Блаженство по Августину | страница 26



Вон вилик Каркион впотай поклоняется идолу египетской Исиды в подземном капище с тремя наложницами и ближними рабами-надсмотрщиками. Его дочь Амальтеа истово верует во Христа Спасителя. Объявившийся вместе с кавалерией из Тевесты константинопольской торговец Кериот, скрытный гонец кого-то из кесарского окружения, — вообще восточный безбожник и скептик-эмпирик. В то же время двоим контуберналам Ихтиса крещение в лоне Церкви Христовой двулично и околично не запрещает совместно пребывать в членах весьма сокровенного, как говорится по-гречески, эсотерического легионерского культа персидского Митры.

Наставь уместно, о Господи, на путь спасения души их!..

Завершив душеспасительную проповедь, где он не чуждался просторечной, едва ли не кухонной латыни, проницательный верою Христовой епископ торжественно, нараспев, путем литании, огласил Никейский символ веры, дабы отделить православных овец от еретических козлищ арианского заблуждения. Затем с братским священным поцелуем причастил в двух видах всех, того пожелавших тех или иных приверженцев истинной апостольской Церкви Христовой.

Исповедовать кого-либо во грехах епископ в тот полдень не намеревался. Грешно, право же, этак пренебрегать пастырским долгом, но уж очень ему не терпелось поскорее заняться свитками и книгами, изъятыми у евреев благонамеренным воинством. Хотя по поводу персидского суеверия он дал себе обетование непременно произнести и принести пастве опровержение.

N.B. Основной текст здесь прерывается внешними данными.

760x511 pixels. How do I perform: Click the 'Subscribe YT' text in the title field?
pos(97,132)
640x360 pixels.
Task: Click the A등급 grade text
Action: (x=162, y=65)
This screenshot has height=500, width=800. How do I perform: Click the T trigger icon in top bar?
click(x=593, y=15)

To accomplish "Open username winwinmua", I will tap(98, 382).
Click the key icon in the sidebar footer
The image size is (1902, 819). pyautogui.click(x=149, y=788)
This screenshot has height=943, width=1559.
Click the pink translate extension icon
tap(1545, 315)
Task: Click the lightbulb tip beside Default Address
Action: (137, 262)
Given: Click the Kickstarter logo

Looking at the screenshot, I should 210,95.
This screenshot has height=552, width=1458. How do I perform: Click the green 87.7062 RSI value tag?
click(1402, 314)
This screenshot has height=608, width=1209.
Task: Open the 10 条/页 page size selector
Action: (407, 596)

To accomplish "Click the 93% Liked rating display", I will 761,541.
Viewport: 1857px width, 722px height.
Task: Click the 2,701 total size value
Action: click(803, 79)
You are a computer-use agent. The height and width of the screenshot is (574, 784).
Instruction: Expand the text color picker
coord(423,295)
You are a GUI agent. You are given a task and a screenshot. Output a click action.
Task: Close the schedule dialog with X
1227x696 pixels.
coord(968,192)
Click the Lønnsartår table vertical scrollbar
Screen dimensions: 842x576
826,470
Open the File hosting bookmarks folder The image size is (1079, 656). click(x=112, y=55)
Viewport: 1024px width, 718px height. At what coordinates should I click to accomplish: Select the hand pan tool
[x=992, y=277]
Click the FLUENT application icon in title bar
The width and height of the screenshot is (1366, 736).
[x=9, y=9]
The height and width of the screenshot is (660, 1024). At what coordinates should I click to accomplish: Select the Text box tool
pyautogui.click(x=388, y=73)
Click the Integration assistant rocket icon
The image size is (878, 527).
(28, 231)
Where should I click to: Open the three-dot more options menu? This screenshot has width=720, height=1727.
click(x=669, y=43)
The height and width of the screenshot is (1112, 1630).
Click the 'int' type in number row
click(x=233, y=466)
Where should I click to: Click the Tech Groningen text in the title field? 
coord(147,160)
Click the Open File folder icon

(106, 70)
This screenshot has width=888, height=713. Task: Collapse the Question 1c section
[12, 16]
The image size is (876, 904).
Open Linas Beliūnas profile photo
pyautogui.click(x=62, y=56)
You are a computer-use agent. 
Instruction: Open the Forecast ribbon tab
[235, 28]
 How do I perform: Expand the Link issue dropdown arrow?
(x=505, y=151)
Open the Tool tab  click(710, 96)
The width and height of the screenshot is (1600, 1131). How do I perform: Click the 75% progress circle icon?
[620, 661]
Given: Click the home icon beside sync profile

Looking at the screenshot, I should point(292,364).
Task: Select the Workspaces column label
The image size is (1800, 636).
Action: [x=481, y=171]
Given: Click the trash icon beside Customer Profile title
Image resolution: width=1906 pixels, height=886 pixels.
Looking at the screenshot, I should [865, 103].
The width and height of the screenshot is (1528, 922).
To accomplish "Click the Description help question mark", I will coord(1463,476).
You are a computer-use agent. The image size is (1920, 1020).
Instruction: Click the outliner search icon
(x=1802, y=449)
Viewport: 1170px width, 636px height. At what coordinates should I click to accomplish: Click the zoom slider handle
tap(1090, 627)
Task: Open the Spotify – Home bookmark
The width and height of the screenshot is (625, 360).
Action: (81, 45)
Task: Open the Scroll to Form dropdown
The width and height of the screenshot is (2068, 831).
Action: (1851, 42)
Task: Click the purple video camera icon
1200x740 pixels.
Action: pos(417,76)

Однако не так-то просто небрежному и нерадивому пастырю отделаться, скрыться от благочестивейшей паствы. Только-только Аврелий двинулся по направлению к гостевым покоям, как ему решительно заступил дорогу вексиларий Секст Киртак.

— Извини, святейший. Но тебе срочно следует принять исповедь одного хорошего человека.

— Ты, что ли, вздумал покаяться, мой добрый Секст?

— Нет, твое святейшество. Кузнец Марий Гефестул к тебе подойти не смеет. Между тем греческий пес вилик обвиняет благочестивого нумидийского катехумена в колдовстве за изготовление гибкого железа.

— Железо? Какое острее острого??!

— Оно самое, прелатус! Не сомневайся, я ведь гвоздями и ножами-бритвами давно торгую. Гладий-иберик он сковал не очень, но бритва на загляденье, блестит и сверкает!

— Бритва, говоришь? Хорошо, тащи этого страхолюдного Полифема вместе с его железом в консульский триклиниум. Да побыстрее! Не то я вас обоих так прокляну, тот самый Люкифер озадачится, какой вечной адской муке вас подвергнуть, негодников суесловных.